Isso não era pra ser um dia nostálgico. Assim como eu não era pra estar cantando o refrão dessa maldita música, com os olhos fechados e o coração na ponta da língua. Eu juro que, por uma mínima fração de segundos, quase pude sentir você. E a sua voz doce se misturar junto com a minha, emboladas, arrastadas e roucas na mesma estrofe. (
Coração não é tão simples quanto pensa, nele cabe o que não cabe na dispensa. Cabe o meu amor.) Mentira - eu digo, dessa vez em voz alta.

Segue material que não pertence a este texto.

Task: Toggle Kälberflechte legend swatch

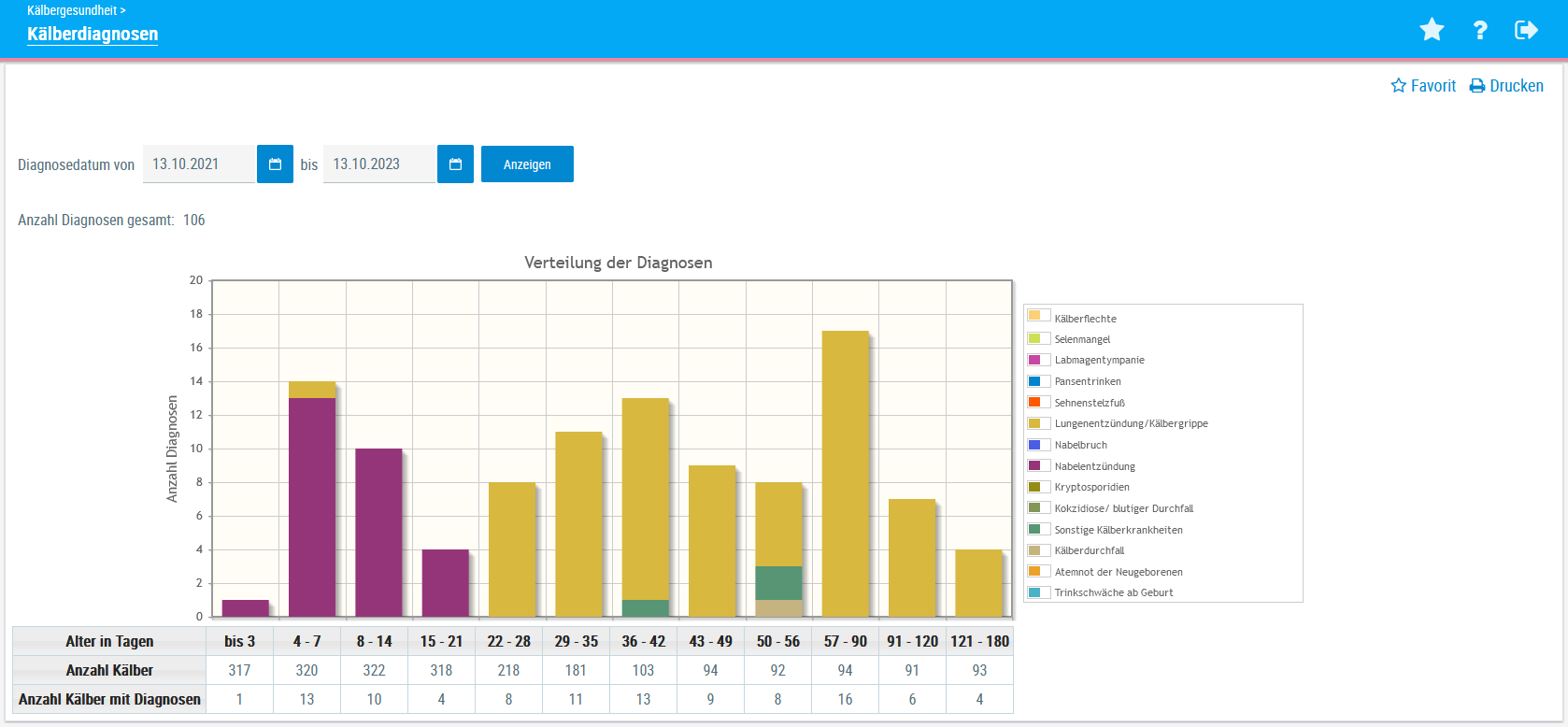Action: coord(1034,316)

Algo fugiu do controle e pulou as barreiras do meu pensamento. Qual o número do tal alguém que colocou essa frase falsa no meio do enredo? Meu amor, ao contrário do que foi citado, não cabe no coração. Nem na dispensa. Nem no guarda-roupas, no jardim ou debaixo do tapete da sala. Meu amor não cabe em mim e, exatamente por isso, eu jorro ele através de filmes, músicas, fotos, lembranças. Eu queria, de verdade, poder juntar todos os bocados de amores que deixei no caminho e guardá-los em uma caixinha onde ninguém ruim - ou bom - irá encontrar. Cansa essa história de ter tanto amor dentro do peito e não saber onde colocar. Dói mais ainda quando não se tem outro peito pra dividir esse amor.

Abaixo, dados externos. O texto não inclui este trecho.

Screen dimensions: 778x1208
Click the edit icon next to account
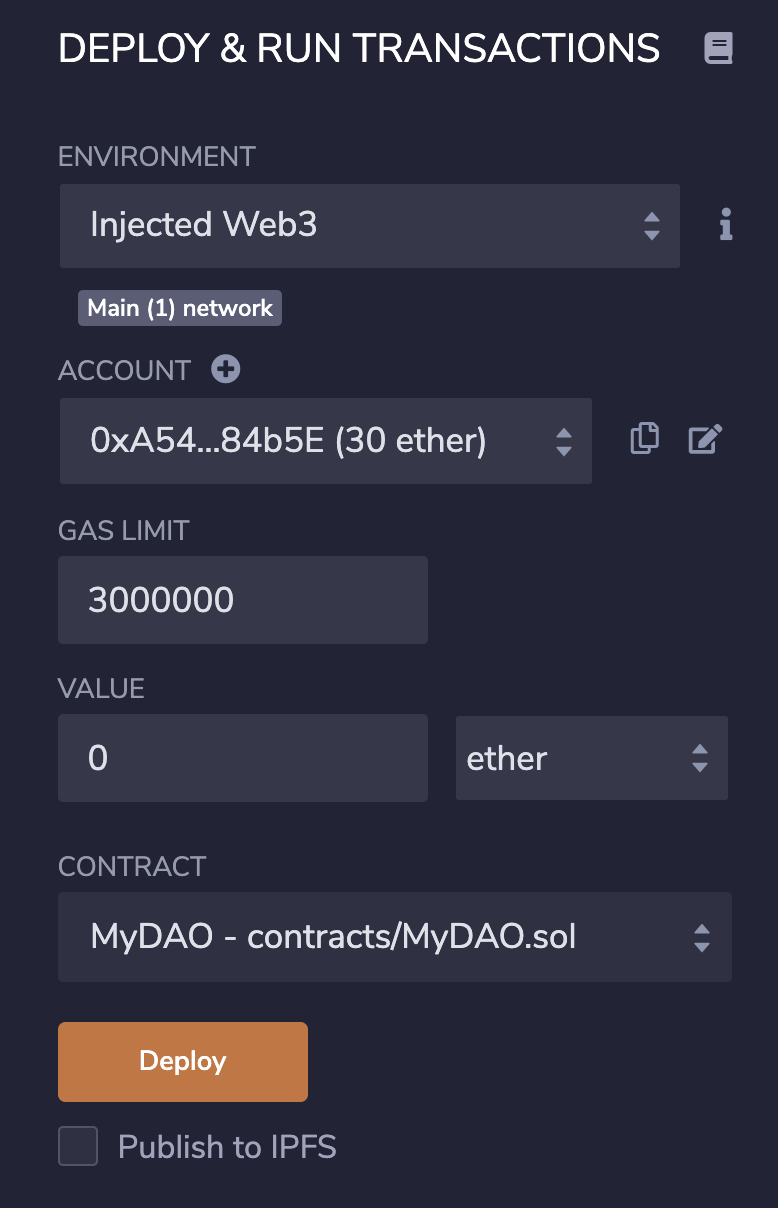click(705, 439)

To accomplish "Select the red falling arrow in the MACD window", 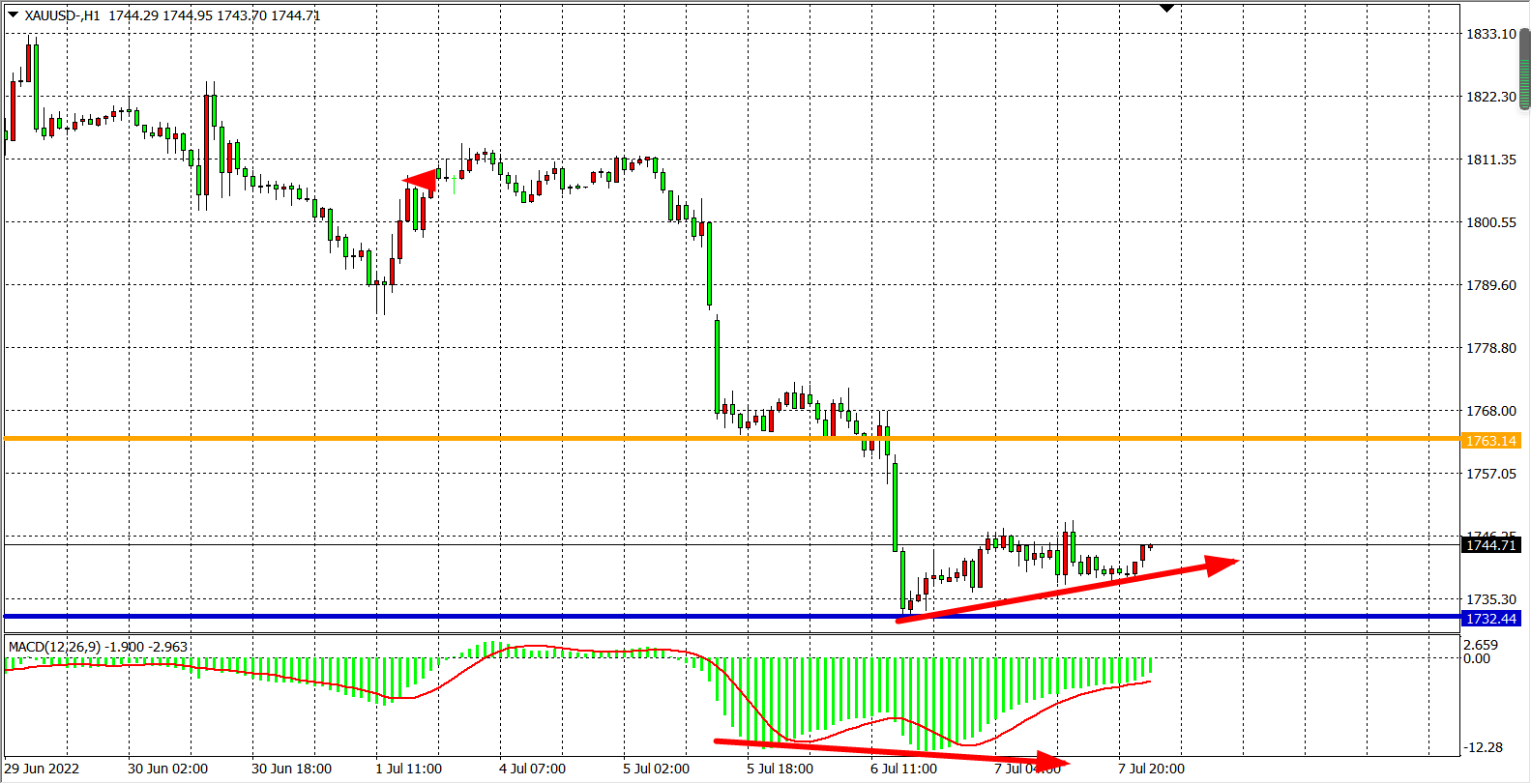I will [x=890, y=751].
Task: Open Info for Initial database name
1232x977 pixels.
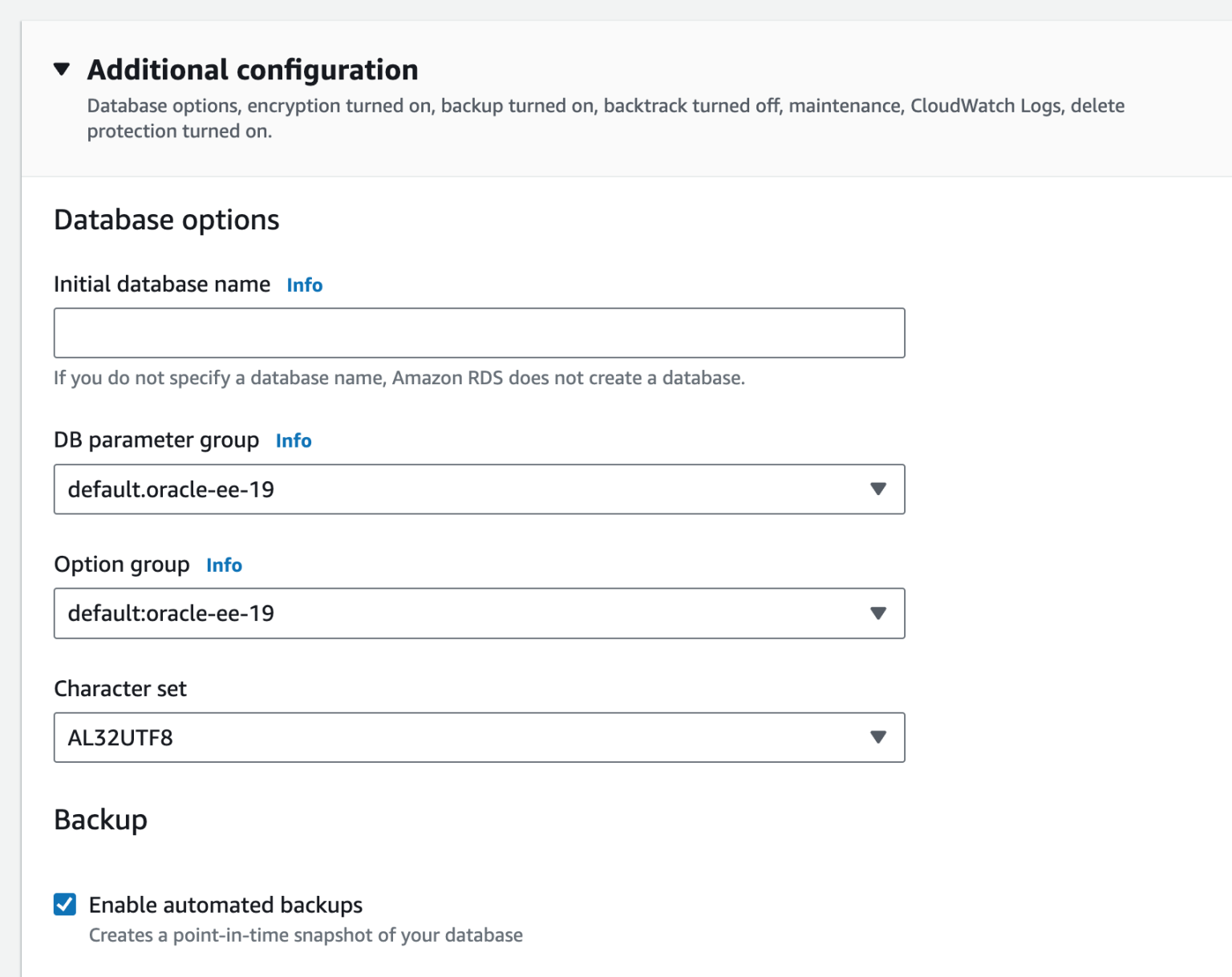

É nessas horas que passa pela minha cabeça uma vaga lembrança do seu sorriso. Eu juro, de todas as coisas do mundo, tudo o que eu mais queria era que fosse você quem estivesse sentado no banco do passageiro, rindo, colocando a sua mão esquerda sobre a minha mão direita e dizendo coisas como esse-momento-nunca-vai-ter-fim. Mas o assento está vazio, assemelhando-se ao meu interior. A música parece não ter mais fim, também. Mas uma coisa - a pior delas - teve fim: nós. (Cabem três vidas inteiras. Cabe uma penteadeira. Cabe nós dois.) Outro erro imperdoável em menos de quatro segundos. A gente não cabe nesse texto. A gente não cabe na música. A gente, definitivamente, não cabe um no outro. Porque a gente é grande demais pra caber em qualquer coisa. E qualquer coisa sempre é pequena demais pra descrever a gente. Tirando o fato de que o seu número e o seu endereço não são mais os mesmos, não sei exatamente como te fazer ouvir o meu grito de desespero.
Por Deus, era só uma música. Seis estrofes e nada mais. O problema, meu bem, é que não é só você. Você nunca é apenas “
isso”. Você é tudo. E é esse tudo que machuca, dói e faz arder a ferida antes fechada. Por fim, as lágrimas começam a fazer o caminho do meu rosto pela centésima vez em apenas duas semanas. Acabo, enfim, entregando os pontos. Me debruço sobre o volante e choro ininterruptamente por uns 15 ou 20 minutos. Refaço o caminho de volta pra casa, enquanto as últimas cifras da música são cantaroladas no radio. Tudo fica mudo. Eu fico muda. Mas o meu coração ainda grita o seu nome. (
Meu amor, essa não é a minha última oração.)